Activity:
Leave the pictures out and restate each entry below word for word.

Record set:
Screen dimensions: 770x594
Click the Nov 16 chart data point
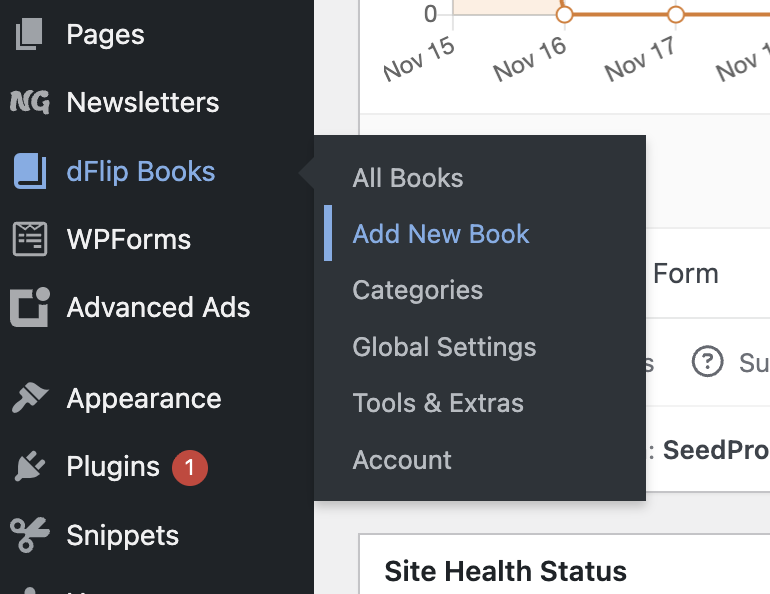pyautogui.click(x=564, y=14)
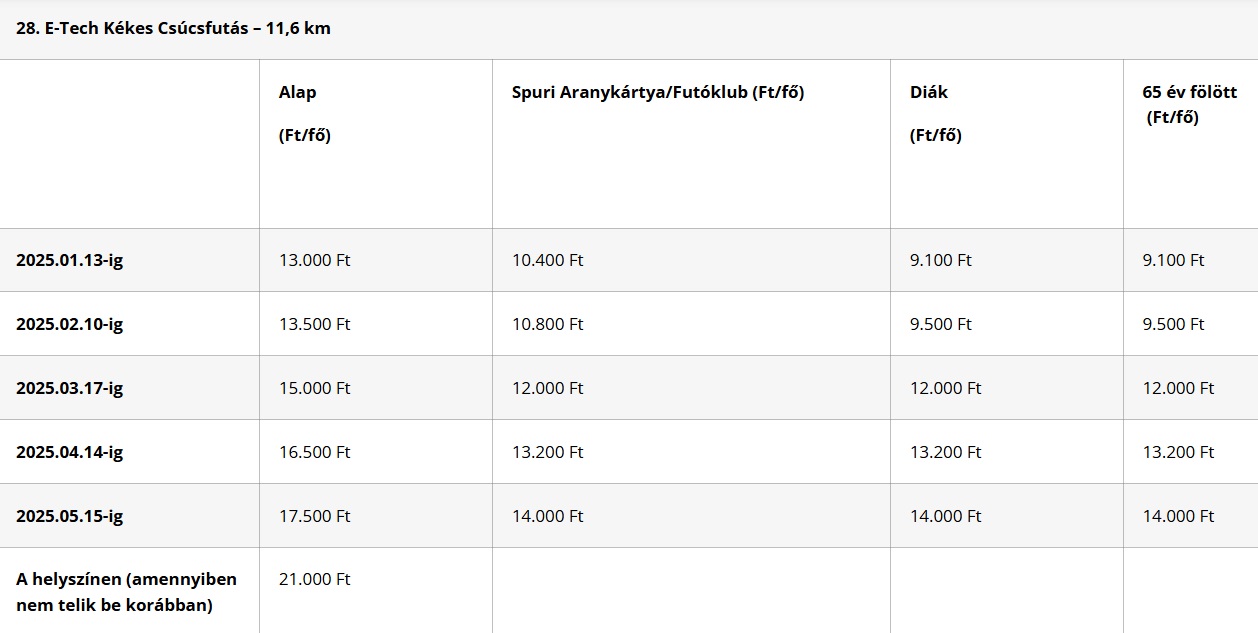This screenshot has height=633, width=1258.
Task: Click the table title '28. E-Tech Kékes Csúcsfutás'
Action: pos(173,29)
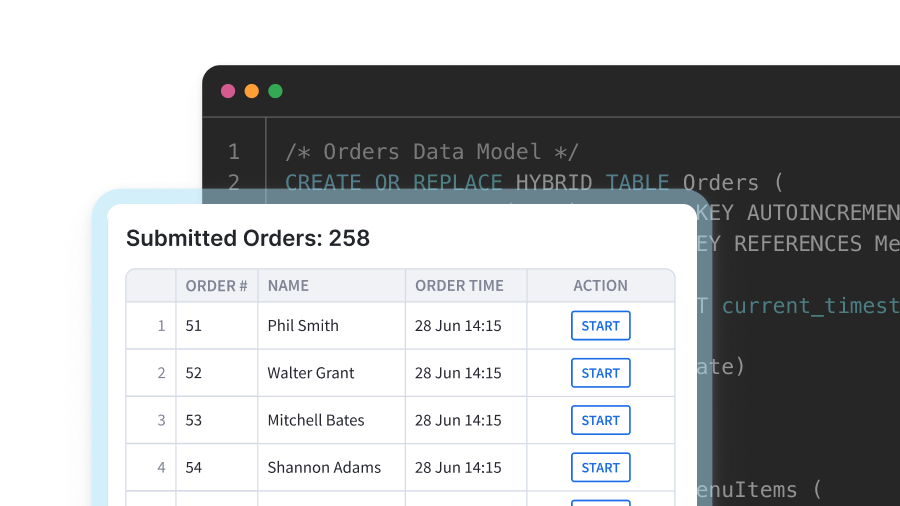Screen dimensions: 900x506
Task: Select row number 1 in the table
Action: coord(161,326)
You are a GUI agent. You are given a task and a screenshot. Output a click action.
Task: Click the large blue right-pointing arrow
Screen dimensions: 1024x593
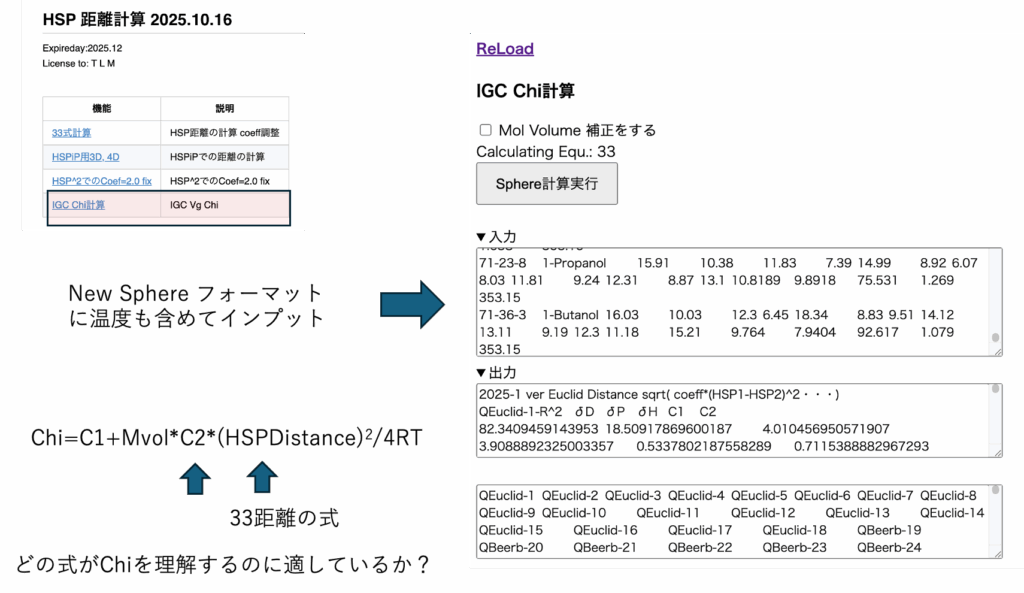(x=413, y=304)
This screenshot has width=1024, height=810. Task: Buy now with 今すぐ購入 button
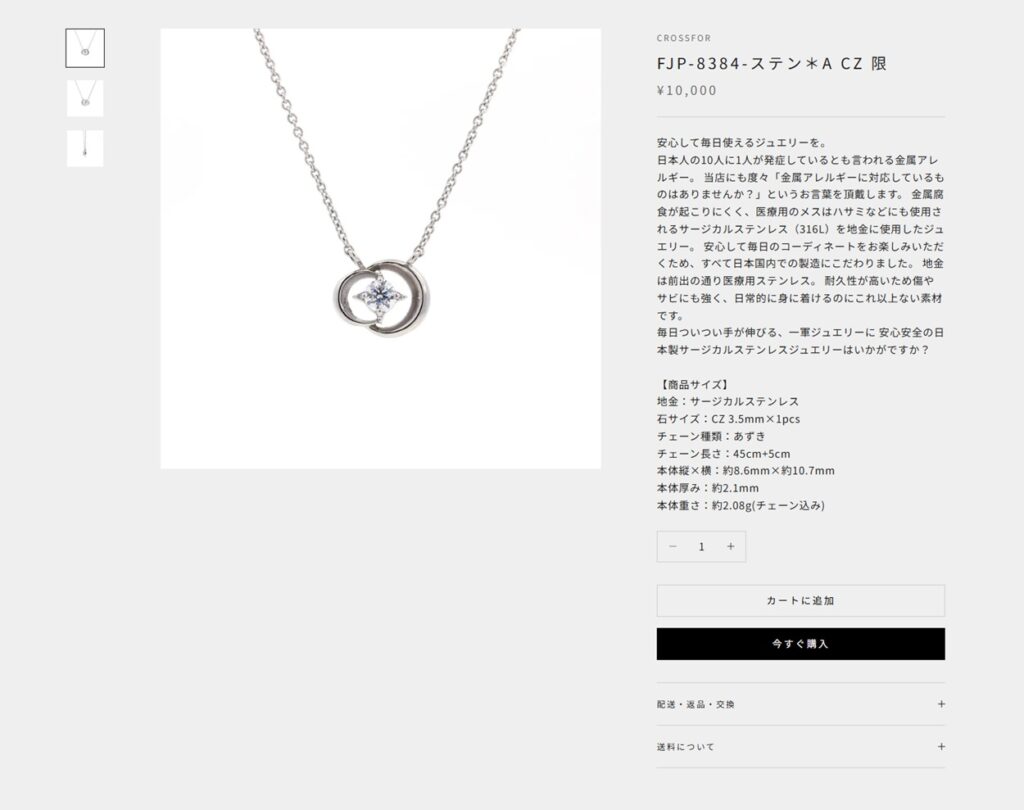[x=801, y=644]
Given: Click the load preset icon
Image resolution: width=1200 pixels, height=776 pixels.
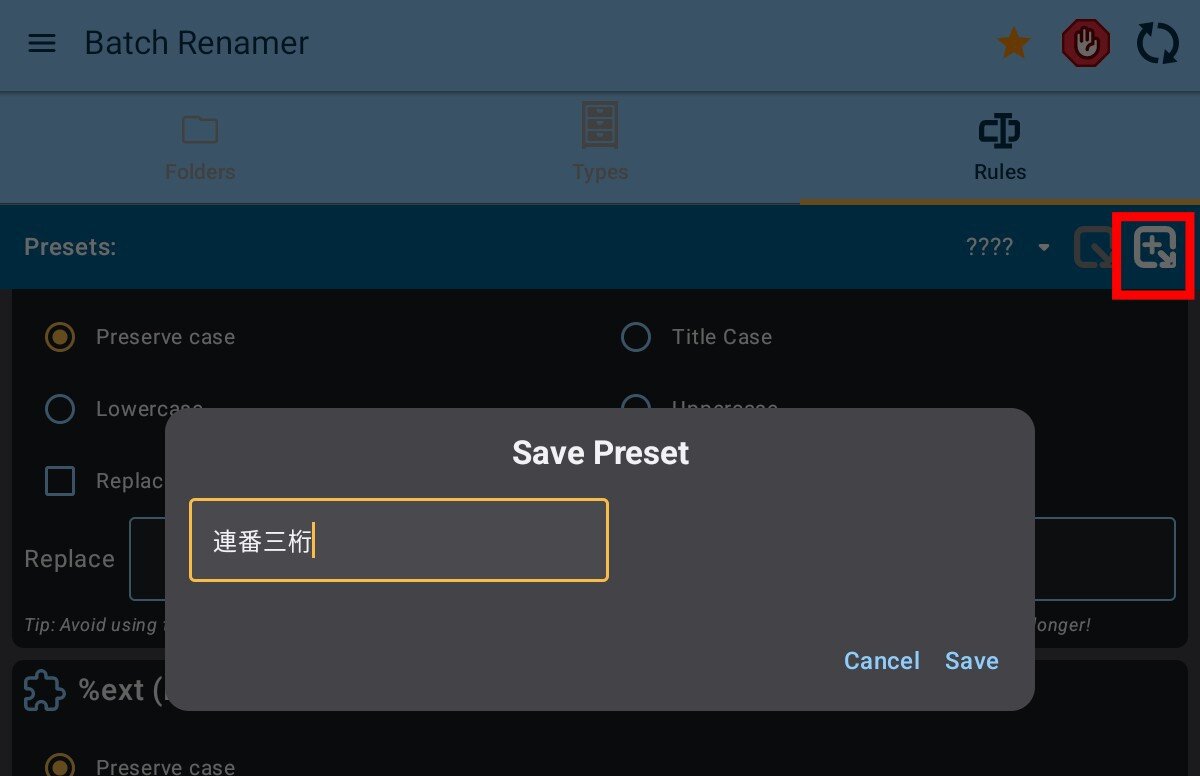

Response:
Screen dimensions: 770x594
Click the Nov 16 chart data point
pyautogui.click(x=564, y=14)
This screenshot has height=633, width=1258.
Task: Click the table title '28. E-Tech Kékes Csúcsfutás'
Action: pos(173,29)
Screen dimensions: 900x506
Task: Select row number 1 in the table
Action: coord(161,326)
You are a GUI agent. You are given a task and a screenshot. Output a click action.
Task: Click the large blue right-pointing arrow
Screen dimensions: 1024x593
(x=413, y=304)
This screenshot has width=1024, height=810. Task: Buy now with 今すぐ購入 button
[x=801, y=644]
Given: Click the load preset icon
Image resolution: width=1200 pixels, height=776 pixels.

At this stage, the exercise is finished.